Don’t let the graphic on the front page fool you — CNN’s Michaela Pereira and Christine Romans didn’t mean to draw a smiley face on today’s jobs report, either literally or figuratively. They both recognize that the BLS numbers are a “disappointment,” and do a good job of explaining why:
Romans hits the nail on the head with her chart — and with her caveat that it is not adjusted for population growth. “You’ve had people coming into the labor market,” she explains, “you’ve had new immigrants, you’ve had people graduating from college.” Just getting back to the level of 2007 means falling seven years behind in population growth. That’s reflected in the generational lows of the civilian workforce participation rate, and the millions of long-term unemployed still sitting on the sidelines.
CNBC’s Ben White argues that time is running out for Democrats who want to pivot to the economy for their midterm arguments:
On CNBC’s “Squawk Box” on Monday, I asked Pantheon Macroeconomics chief Ian Shepherdson if he thought the number might beat expectations by a significant margin. Shepherdson, who is officially calling for a gain of 250,000, said, “If the number were over 300,000 I would not fall off my chair.”
Such a number would be a huge relief to Democrats. The party is already facing a drag from the health-care law and an unpopular president in their efforts to limit almost certain losses in the House and prevent a GOP takeover of the Senate. Running on a decelerating economy would spell disaster for Democrats.
Even the status quo, modest monthly job gains of around 200,000 with similarly paltry earnings increases, would be fairly bad for the party that controls the White House and Senate.

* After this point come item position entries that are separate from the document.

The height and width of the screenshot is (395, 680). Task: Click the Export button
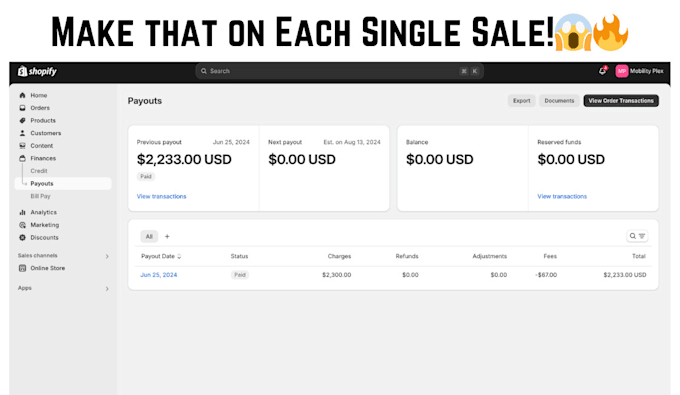click(x=522, y=101)
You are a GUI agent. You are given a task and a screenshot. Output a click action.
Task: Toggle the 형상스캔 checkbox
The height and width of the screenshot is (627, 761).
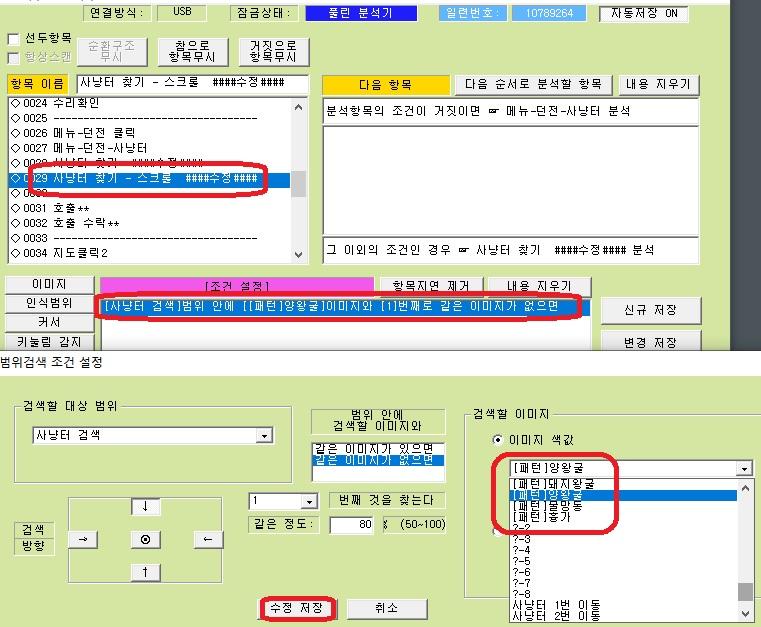(x=14, y=56)
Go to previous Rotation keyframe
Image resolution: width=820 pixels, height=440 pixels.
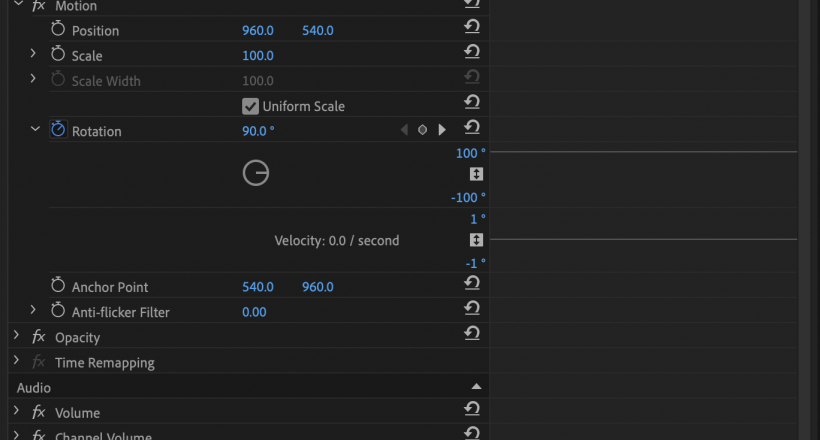coord(404,130)
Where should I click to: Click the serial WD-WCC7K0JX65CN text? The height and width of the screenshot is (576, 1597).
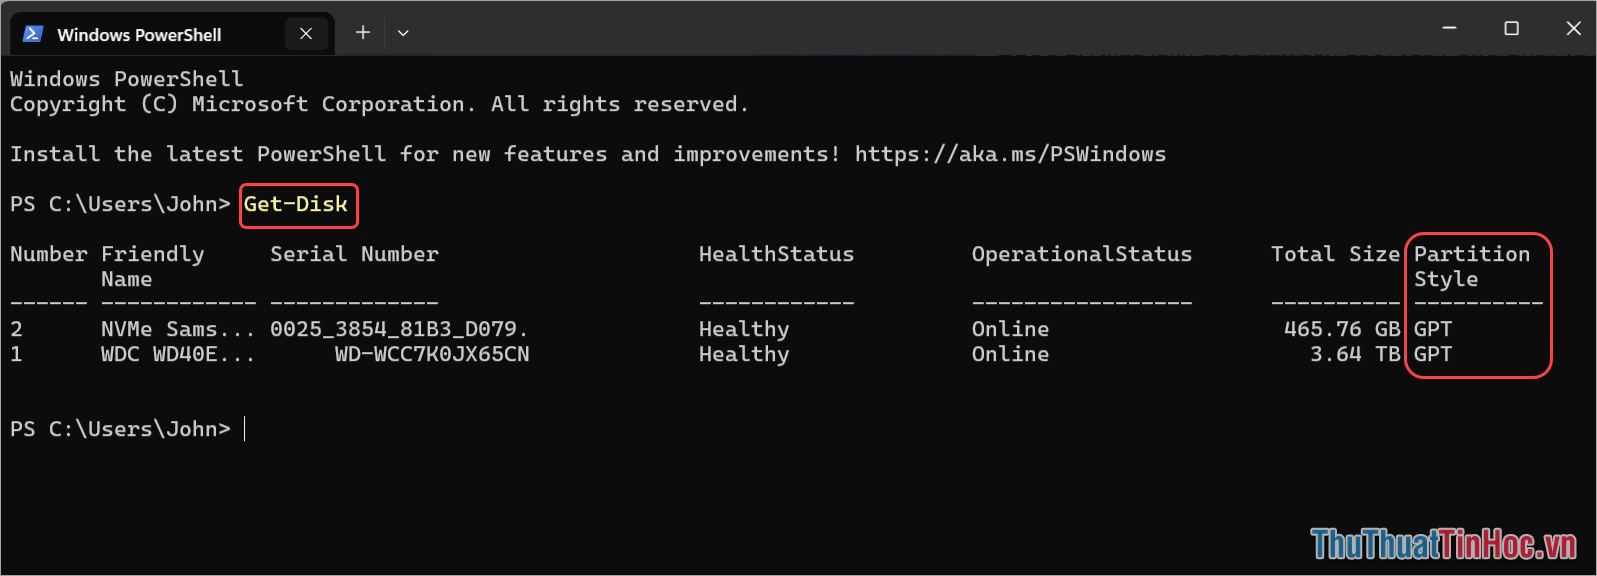click(432, 354)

White expands on the political impact of these stagnation numbers at Politico:
Late last year, major forecasting firms said the economy could shake off its anemic growth rate of the last four years and heat up to a 3 percent pace or more in 2014, which would be the fastest rate since 2005. But the first three months of the year saw one weak number after another from job creation to consumer spending to construction. Was all this bad news just the result of frigid temperatures and heavy snows? Or were all the rosy predictions just a bunch of wishful thinking? The answers to these questions could decide the outcome of the 2014 midterm elections.
“Whether the economy keeps puttering along in this kind of semi-stagnant state that has characterized so much of this recovery or whether we finally break out of it is of the utmost importance to the shaping of the fall campaign,” said Bill Galston of the Brookings Institution. “Many Americans still believe we are in a recession. You can run from that fact, but you cannot hide from it.” …
Meanwhile, household incomes have actually fallen 4.4 percent since the official end of the recession in June 2009. These numbers help explain why even though headlines occasionally refer to “consumer confidence” figures hitting highs since the recession, the numbers are still very depressed.
For instance, 55 percent of Americans, according to Gallup, currently believe the economy is getting worse rather than better. A recent NBC/Wall Street journal poll found that 57 percent of Americans think we are still in a recession even though we have not technically been in one in nearly five years.
One or two good jobs reports won’t change these numbers.
Of course, we’d have to get one or two good jobs reports to even test that hypothesis. We haven’t seen more than a handful since the recovery started in June 2009, which is one reason why wages are falling. The job market isn’t competitive enough to hold wages in place, let alone increase them.
All of this was true in 2012, and Obama and the Democrats managed to hold serve. This time, Obama won’t be on the top of the ticket driving turnout, though, but he will be the issue in states where those most dissatisfied will shape the turnout model. White may be right that time could already have expired on the Democratic “pivot.”